### TEXT SHOWN
========================================

6. Get a qualified expert to help you navigate.

You may want to take action on several fronts by contacting a lawyer as well. Don't go to places that advertise a fix on TV, the Internet, or telephone poles. And hang up on phony buyers who offer to cure your problem by buying your home and leasing it back to you until you can repurchase it. To find a lawyer you trust, contact an agency affiliated with Legal Services Corp. (if your income level is low enough to qualify for their assistance), or call your county or state bar association.

7. Check to see if you're eligible for special assistance. If you have an adjustable-rate mortgage and a good credit rating, the federal FHASecure program may be able to provide a refinance option with a fixed rate. If you're an active armed services member or have served within the past 90 days, the Servicemembers Civil Relief Act offers foreclosure protection.

========================================

### DATA EXCERPTS
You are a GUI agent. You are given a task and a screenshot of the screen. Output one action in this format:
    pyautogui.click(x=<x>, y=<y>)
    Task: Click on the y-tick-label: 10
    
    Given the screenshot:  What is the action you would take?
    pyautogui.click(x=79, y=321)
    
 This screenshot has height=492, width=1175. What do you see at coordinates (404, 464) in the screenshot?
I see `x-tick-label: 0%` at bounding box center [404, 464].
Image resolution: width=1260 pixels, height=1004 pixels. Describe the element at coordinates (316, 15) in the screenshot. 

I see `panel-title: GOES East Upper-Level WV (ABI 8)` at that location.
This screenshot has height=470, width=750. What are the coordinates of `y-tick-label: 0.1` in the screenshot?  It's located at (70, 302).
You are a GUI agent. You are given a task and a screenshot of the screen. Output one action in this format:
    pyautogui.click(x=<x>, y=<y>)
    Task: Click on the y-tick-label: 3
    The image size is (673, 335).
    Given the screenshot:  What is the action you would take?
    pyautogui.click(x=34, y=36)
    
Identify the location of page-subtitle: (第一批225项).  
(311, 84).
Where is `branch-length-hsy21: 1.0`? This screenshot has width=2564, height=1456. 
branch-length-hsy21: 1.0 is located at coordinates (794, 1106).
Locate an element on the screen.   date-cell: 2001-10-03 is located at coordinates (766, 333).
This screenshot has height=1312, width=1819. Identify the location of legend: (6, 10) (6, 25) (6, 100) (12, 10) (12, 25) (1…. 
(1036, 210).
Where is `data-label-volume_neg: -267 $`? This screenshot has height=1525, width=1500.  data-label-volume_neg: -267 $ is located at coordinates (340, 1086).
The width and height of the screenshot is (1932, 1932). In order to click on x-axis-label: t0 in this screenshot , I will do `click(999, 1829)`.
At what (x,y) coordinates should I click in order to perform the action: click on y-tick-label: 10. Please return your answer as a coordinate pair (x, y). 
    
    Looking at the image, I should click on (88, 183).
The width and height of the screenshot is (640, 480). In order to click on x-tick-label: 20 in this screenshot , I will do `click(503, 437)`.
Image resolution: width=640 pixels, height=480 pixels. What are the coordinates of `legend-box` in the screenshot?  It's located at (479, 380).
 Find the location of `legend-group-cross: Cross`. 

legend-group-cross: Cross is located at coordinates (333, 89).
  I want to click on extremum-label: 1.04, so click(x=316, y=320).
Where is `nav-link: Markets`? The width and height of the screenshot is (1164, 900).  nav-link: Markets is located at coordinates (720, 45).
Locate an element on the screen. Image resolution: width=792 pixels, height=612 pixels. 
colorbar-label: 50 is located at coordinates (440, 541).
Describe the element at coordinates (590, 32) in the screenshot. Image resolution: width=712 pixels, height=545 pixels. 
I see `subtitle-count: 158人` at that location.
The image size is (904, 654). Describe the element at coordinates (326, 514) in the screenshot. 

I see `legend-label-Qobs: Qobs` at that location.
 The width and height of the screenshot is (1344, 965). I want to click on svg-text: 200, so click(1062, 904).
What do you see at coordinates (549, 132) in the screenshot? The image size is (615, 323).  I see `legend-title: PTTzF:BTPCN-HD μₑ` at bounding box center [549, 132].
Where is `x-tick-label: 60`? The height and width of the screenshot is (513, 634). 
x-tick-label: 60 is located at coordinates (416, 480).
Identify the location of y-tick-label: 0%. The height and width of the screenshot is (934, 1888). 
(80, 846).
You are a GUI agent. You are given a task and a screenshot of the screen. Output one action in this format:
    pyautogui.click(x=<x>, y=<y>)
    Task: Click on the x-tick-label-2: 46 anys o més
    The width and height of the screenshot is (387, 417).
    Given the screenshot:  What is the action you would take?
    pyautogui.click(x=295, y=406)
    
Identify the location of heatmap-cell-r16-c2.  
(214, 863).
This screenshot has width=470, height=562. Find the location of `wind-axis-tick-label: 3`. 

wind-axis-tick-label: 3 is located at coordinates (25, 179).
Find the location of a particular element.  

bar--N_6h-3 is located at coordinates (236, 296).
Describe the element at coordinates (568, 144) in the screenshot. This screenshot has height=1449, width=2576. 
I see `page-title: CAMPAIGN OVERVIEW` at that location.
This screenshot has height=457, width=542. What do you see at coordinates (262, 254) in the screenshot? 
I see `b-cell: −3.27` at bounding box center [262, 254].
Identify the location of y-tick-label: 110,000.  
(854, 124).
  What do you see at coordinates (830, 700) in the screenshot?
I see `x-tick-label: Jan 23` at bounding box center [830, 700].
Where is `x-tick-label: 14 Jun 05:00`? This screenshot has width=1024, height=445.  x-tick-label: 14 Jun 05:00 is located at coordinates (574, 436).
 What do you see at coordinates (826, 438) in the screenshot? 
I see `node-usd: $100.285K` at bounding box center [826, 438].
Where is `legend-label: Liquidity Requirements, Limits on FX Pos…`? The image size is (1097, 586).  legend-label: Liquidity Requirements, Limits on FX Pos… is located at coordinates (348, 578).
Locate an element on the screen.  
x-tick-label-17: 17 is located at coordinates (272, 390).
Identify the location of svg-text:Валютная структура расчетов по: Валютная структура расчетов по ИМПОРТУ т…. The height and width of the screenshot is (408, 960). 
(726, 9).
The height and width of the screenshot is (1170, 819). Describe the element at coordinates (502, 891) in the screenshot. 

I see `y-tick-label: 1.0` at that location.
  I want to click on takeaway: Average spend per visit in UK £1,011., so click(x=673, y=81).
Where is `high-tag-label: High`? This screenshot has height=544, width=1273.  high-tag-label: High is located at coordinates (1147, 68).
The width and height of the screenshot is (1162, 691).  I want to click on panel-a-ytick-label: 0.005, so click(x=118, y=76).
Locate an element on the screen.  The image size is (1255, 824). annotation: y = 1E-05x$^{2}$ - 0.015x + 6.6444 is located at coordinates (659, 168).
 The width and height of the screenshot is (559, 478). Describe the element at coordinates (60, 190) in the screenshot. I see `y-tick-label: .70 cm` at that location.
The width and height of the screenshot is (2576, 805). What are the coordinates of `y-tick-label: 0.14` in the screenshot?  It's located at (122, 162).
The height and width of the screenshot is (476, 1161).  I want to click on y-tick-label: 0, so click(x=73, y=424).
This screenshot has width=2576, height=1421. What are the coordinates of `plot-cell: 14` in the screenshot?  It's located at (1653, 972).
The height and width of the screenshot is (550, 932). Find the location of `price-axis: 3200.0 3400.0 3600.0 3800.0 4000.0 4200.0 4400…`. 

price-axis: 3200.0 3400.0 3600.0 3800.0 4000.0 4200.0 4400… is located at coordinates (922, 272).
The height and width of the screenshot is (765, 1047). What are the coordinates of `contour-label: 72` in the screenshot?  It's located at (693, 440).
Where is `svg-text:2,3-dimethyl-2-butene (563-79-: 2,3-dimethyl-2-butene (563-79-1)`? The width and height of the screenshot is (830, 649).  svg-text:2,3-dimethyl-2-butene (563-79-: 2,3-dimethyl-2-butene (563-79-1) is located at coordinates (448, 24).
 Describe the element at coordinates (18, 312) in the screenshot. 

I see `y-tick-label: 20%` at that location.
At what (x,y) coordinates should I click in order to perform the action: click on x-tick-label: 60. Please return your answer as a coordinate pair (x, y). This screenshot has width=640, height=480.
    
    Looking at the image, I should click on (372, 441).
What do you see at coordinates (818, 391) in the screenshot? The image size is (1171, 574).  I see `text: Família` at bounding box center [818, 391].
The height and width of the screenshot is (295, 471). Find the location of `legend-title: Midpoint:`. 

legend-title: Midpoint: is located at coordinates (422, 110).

========================================

Reproduce the foreclosure advice passage above word for word, from start to finish.

### RESPONSE
6. Get a qualified expert to help you navigate.

You may want to take action on several fronts by contacting a lawyer as well. Don't go to places that advertise a fix on TV, the Internet, or telephone poles. And hang up on phony buyers who offer to cure your problem by buying your home and leasing it back to you until you can repurchase it. To find a lawyer you trust, contact an agency affiliated with Legal Services Corp. (if your income level is low enough to qualify for their assistance), or call your county or state bar association.

7. Check to see if you're eligible for special assistance. If you have an adjustable-rate mortgage and a good credit rating, the federal FHASecure program may be able to provide a refinance option with a fixed rate. If you're an active armed services member or have served within the past 90 days, the Servicemembers Civil Relief Act offers foreclosure protection.